§ **ACTIVITY**:
Copy the rows below word for word, starting with the line that contains "has height=872, width=540." and ending after the line that contains "Looking at the image, I should click on (272, 650).".

§ **MATERIAL FOR THIS EXERCISE**:

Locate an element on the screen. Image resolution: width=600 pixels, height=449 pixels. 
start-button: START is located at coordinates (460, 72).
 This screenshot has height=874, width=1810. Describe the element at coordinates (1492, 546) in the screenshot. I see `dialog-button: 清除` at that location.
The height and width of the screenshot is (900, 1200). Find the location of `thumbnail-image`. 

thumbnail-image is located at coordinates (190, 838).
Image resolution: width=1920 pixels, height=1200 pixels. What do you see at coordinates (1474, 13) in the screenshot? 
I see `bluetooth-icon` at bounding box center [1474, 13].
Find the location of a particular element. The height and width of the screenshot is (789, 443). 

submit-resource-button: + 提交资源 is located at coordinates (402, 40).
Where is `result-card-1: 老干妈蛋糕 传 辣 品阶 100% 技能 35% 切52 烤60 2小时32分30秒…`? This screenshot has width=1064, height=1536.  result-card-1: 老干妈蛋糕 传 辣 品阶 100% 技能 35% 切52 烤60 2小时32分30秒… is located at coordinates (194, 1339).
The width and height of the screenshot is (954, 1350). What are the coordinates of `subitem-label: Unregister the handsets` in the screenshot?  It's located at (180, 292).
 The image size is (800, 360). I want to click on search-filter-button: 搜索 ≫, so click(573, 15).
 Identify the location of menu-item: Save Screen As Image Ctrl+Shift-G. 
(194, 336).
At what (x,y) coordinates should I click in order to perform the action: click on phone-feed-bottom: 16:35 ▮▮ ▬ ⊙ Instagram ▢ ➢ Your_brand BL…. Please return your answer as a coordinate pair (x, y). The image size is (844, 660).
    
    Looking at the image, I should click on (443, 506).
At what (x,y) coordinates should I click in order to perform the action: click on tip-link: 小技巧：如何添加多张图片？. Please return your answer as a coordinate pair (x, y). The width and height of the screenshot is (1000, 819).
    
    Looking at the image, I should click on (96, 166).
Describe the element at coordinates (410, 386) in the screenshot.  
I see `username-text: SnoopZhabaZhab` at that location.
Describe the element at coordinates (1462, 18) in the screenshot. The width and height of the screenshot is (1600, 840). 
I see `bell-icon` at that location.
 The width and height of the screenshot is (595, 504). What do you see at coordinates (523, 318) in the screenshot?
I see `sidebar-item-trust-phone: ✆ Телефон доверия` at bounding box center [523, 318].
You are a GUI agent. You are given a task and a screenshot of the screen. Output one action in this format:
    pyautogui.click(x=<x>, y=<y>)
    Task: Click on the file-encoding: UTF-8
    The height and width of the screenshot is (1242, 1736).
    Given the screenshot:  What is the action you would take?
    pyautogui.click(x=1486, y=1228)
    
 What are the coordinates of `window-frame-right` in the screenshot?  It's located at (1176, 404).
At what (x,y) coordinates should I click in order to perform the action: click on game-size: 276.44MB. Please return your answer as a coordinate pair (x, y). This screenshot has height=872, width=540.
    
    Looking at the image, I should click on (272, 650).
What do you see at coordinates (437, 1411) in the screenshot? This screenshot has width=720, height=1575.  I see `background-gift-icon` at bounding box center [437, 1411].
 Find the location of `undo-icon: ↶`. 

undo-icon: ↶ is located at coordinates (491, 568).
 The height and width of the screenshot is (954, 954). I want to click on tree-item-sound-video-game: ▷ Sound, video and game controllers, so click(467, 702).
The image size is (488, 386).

§ **PROBLEM SOLUTION**:
At what (x,y) coordinates should I click in order to perform the action: click on game-size: 276.44MB. Please return your answer as a coordinate pair (x, y). This screenshot has height=872, width=540.
    
    Looking at the image, I should click on (272, 650).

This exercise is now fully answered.